4.2. Trust Evaluation among Beacons

Figure 2 shows the multihop geometric relationship among beacons, in which $N_{i}$ ; $N_{j}$ represent beacon nodes, and $N_{a}$ ; $N_{b}$ represent normal nodes. We first consider the ideal condition, where the declared positions of beacons are accurate. According to the declared coordinates of $N_{j}$ , the beacon $N_{i}$ can compute the calculated distance to $N_{j}$ , denoted by $D_{i j}$ . The multihop estimative distance and multihop count between $N_{i}$ and $N_{j}$ are $d_{i j} = d_{i a} + d_{a b} + d_{b j}$ and $H_{i j} = 3$ , respectively. For $N_{i}$ and $N_{j}$ are not adjacent (i.e., $N_{j}$ is out of $N_{i}$ 's one-hop communication range), the Euclidean distance (equal to the calculated distance under the ideal condition) between them is bigger than their communication radius R, that is, $D_{i j} > R$ . According to ( $d_{i a}$ , $d_{a b}$ , $d_{b j}$ ) ≤ R, we can infer that $d_{i j} \leq 3 R$ . Based on the idea of beeline distance, we can further infer that $D_{i j}$ ≤ $d_{i j}$ . Therefore, the ideal multihop geometric relationship between $N_{i}$ and $N_{j}$ should satisfy $R < D_{i j} \leq d_{i j} \leq H_{i j} R$ .

Figure 2

Multihop geometric relationship among beacons.

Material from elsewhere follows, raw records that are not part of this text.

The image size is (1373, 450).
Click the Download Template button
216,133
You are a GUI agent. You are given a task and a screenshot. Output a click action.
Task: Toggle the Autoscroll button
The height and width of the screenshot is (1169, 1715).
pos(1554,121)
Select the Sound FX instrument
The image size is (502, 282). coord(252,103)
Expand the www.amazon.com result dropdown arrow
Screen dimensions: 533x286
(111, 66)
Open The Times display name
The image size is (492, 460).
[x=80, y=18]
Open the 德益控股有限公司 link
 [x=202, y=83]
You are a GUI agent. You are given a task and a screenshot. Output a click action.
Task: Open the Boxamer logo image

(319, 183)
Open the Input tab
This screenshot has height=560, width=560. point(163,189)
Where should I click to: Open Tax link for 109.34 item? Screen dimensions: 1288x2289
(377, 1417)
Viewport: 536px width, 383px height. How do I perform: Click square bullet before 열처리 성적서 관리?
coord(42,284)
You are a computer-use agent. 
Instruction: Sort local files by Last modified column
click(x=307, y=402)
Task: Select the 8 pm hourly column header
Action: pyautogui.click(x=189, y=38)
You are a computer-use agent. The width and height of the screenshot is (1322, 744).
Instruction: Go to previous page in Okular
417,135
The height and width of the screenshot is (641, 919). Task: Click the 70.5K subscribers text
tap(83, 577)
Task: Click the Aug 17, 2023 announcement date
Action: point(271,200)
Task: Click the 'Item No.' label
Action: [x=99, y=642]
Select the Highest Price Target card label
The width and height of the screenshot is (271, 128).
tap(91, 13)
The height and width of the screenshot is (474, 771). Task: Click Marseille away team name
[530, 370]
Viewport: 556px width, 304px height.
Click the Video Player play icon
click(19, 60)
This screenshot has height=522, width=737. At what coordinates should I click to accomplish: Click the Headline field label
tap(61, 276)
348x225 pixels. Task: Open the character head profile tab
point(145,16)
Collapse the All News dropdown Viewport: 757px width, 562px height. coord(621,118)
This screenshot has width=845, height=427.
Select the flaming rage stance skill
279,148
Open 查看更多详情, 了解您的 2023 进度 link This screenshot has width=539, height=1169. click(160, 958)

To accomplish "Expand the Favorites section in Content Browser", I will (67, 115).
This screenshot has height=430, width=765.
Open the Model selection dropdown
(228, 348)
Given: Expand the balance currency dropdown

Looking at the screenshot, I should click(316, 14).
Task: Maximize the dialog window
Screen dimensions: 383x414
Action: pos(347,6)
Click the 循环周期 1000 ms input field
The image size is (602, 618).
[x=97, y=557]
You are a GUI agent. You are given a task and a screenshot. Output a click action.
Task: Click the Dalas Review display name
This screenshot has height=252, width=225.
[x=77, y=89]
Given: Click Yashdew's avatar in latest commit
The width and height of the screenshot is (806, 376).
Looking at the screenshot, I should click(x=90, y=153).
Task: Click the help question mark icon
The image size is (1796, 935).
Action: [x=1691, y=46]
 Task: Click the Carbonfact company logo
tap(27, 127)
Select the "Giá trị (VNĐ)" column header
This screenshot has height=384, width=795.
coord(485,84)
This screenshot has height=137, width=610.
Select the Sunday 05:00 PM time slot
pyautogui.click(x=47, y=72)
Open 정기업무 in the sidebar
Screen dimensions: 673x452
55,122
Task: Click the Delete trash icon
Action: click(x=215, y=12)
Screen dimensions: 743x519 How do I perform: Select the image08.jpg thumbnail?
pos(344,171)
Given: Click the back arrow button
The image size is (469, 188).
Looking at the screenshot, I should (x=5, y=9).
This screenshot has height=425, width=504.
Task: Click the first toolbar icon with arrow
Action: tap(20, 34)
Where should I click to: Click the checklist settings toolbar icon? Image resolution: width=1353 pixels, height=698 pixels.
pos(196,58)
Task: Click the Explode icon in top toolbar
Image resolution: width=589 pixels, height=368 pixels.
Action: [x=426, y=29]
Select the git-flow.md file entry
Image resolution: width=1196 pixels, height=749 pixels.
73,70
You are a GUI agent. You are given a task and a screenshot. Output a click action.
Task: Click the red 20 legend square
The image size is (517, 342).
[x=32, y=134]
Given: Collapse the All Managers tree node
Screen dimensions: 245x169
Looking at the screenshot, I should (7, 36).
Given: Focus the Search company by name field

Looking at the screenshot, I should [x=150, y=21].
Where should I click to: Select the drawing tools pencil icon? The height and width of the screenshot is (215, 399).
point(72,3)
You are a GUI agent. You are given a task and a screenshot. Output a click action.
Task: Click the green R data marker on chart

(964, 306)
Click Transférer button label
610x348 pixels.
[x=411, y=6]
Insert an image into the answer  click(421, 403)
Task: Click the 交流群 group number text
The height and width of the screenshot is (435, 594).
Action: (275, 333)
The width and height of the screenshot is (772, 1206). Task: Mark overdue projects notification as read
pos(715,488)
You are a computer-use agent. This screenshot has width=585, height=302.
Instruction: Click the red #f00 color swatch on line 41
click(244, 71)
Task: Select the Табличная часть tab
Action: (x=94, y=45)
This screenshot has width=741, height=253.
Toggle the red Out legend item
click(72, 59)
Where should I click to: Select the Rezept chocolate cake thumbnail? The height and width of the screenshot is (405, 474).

We then extend our consideration to the general case, where the declared positions of beacons may be unreliable. Taking R and $H_{i j} R$ as the boundary points, we divide the trust evaluation of $N_{i}$ to $N_{j}$ (i.e., how $N_{i}$ determine the trust evaluation values $M_{i j} = {m_{i j} (T), m_{i j} (T, U), m_{i j} (U)}$ of $N_{j}$ 's declared coordinates $X_{j}$ ) into the following three cases. (1)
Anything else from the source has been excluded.